Optical technologies are energy-efficient, too
In addition to technical presentations on active and passive polymers and materials, recent research on nano-fibers, plasmonic OLEDs, sensors, 3D optical interconnects using self-written waveguides, single-photon devices, POF models, birefringence compensation, and related topics were presented.
Researchers said a new communications network with photonic polymers in Japan could power energy-efficient LCDs for residential, commercial, and high-security settings. For example, residents in one region could video-conference from their living room with family members elsewhere. These displays could become the “wherever window” of the home, Kaino says.
Live, secure networks could also be established at nuclear power plants, like the one at the Fukushima Daiichi Nuclear Power Station, for control and security. As Japan struggled with a rescue effort from the magnitude 9.0 earthquake and the tsunami, it faced the worst nuclear emergency since Chernobyl as explosions and leaks of radioactive gas took place in three reactors at Fukushima, which suffered partial meltdowns. Communication problems exacerbated the crisis.
A Keio University research program funded by the FIRST program and the Strategic Innovation (S-Innovation) project, supported by the Japan Science and Technology (JST) agency, have already begun working on innovations with optical waveguides, POFs, and high-definition LCDs to build such a resilient system. The Japan Broadcasting Corp. and the Sharp Corp. are also supporting the programs.
Among the speakers at ICAPP were Koike, the core scientist for the Japan Society for the Promotion of Science (JSPS) FIRST program, which supports innovative science and technology R&D; Miyata, who is also program officer of the JST’s S-Innovation program; and Kaino, who reported on the ICAPP 2011 in a keynote presentation co-authored with Koike and Miyata at SPIE Photonics West in January.

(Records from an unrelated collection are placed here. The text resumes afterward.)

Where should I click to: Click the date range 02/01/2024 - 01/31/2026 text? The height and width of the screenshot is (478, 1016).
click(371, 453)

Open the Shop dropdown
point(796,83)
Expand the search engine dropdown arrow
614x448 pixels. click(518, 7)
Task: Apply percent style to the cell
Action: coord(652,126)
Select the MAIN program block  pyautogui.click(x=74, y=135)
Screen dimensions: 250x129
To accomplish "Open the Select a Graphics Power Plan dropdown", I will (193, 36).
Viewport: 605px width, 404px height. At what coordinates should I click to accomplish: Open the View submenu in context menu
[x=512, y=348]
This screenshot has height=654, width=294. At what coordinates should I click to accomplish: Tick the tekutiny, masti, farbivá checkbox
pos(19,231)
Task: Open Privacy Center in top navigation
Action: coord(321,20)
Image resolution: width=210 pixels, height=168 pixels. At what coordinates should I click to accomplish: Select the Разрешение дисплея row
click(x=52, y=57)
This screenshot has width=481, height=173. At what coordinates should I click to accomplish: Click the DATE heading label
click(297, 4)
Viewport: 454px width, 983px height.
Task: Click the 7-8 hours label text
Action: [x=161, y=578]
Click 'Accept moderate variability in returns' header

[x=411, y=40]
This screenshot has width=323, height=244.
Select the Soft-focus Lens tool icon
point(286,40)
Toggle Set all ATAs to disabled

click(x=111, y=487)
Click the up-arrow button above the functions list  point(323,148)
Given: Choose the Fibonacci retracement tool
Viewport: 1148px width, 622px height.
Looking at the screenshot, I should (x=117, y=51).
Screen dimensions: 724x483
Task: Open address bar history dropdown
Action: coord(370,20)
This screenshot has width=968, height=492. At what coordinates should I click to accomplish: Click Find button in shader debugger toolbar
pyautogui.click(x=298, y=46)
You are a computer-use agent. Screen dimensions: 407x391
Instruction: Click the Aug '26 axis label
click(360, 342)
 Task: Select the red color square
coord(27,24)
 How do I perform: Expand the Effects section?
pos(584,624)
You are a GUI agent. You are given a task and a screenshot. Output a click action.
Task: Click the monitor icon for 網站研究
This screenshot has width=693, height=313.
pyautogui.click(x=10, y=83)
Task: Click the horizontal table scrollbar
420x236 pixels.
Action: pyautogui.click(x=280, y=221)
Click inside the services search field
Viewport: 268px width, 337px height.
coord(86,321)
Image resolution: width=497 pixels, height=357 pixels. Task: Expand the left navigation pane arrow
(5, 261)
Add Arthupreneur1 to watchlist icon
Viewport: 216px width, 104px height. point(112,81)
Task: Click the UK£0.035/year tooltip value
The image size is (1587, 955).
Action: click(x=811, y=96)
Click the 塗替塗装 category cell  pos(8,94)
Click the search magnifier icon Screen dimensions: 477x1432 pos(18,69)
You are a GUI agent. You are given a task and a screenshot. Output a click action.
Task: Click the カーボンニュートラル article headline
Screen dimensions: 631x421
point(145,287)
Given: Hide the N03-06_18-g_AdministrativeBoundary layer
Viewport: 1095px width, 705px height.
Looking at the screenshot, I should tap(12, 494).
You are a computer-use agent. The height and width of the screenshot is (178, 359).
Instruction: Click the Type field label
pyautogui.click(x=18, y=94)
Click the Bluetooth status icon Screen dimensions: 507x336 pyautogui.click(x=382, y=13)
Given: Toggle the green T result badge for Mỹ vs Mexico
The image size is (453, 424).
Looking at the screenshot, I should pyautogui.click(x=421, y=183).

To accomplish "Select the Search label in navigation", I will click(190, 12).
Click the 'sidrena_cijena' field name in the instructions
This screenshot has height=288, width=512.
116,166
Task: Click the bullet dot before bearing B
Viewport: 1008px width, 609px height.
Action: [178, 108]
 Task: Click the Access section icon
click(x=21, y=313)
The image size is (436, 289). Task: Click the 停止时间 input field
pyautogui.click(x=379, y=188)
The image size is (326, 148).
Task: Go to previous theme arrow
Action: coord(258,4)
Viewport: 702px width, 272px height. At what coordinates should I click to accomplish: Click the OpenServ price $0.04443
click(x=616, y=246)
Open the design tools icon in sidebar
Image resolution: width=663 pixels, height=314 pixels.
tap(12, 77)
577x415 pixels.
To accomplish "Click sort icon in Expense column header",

Both Kaino and Koike were co-chairs for the Organic Photonic Materials and Devices conference at Photonics West.
Plenary speakers at ICAPP were Koike, who gave a status report on using photonic polymers for face-to-face communication, and Sune Svanberg, former chairman of the Nobel Prize Committee in Physics, whose talk covered the benefits of telecommunications technology in applied optical spectroscopy.
Other speakers included 2011 SPIE President Katarina Svanberg, who discussed laser spectroscopy in the detection and treatment of human malignancies, and SPIE Fellow Duncan Moore, president of the International Commission on Optics and vice provost of entrepreneurship at University of Rochester.
Photonics can strengthen the "human bandage."
--Note: A version of this article appeared in the online-only issue of the January 2012 SPIE Professional magazine.